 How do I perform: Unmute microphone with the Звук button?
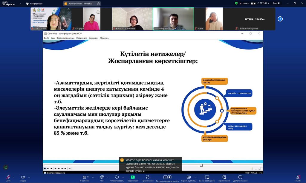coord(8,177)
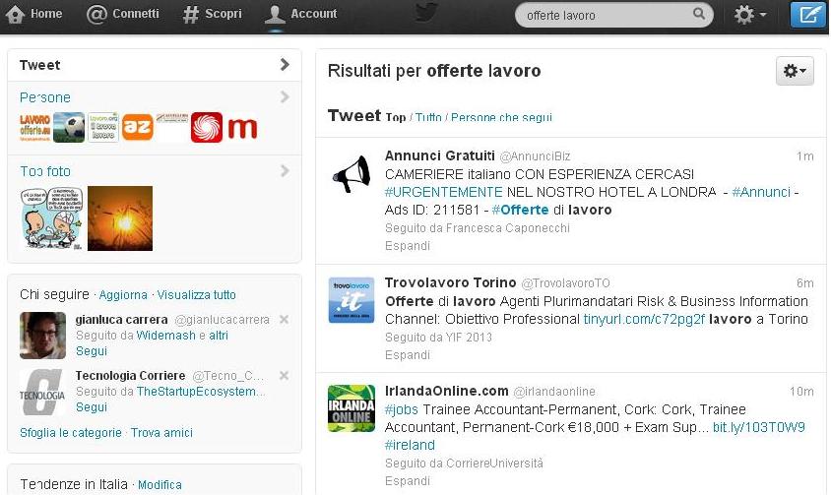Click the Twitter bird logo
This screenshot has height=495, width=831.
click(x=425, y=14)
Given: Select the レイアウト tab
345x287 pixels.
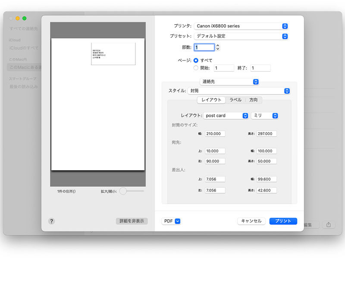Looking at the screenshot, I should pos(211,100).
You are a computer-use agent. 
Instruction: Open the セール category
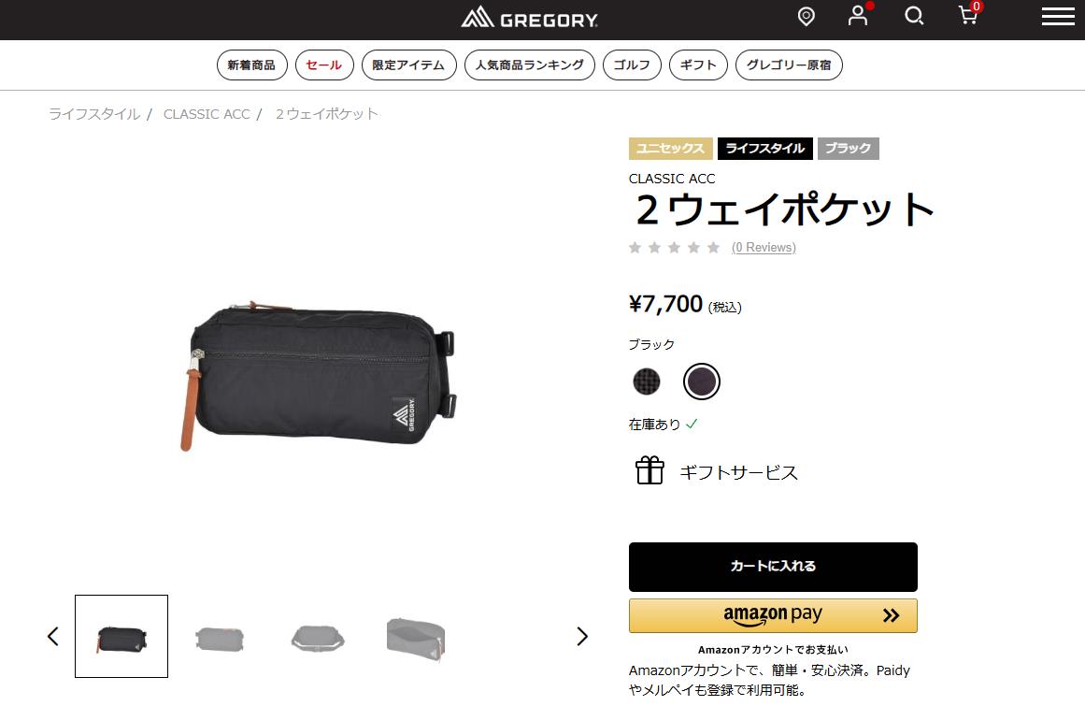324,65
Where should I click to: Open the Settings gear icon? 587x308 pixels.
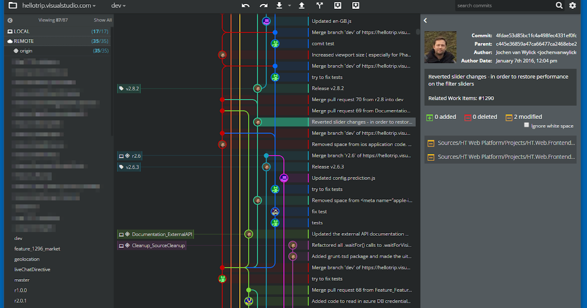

• • • • •

#### [Given task]
Lay out the entries above as a JSON list of strings, with one string per line and no blank lines. Omit the pictures.

#### [Worked answer]
[
  " How do I perform: Unmute microphone with the Звук button?",
  "coord(8,177)",
  "Click the Twitter bird logo",
  "This screenshot has height=495, width=831.",
  "click(x=425, y=14)",
  "Given: Select the レイアウト tab",
  "345x287 pixels.",
  "Looking at the screenshot, I should pos(211,100).",
  "You are a computer-use agent. ",
  "Instruction: Open the セール category",
  "324,65",
  "Where should I click to: Open the Settings gear icon? 587x308 pixels."
]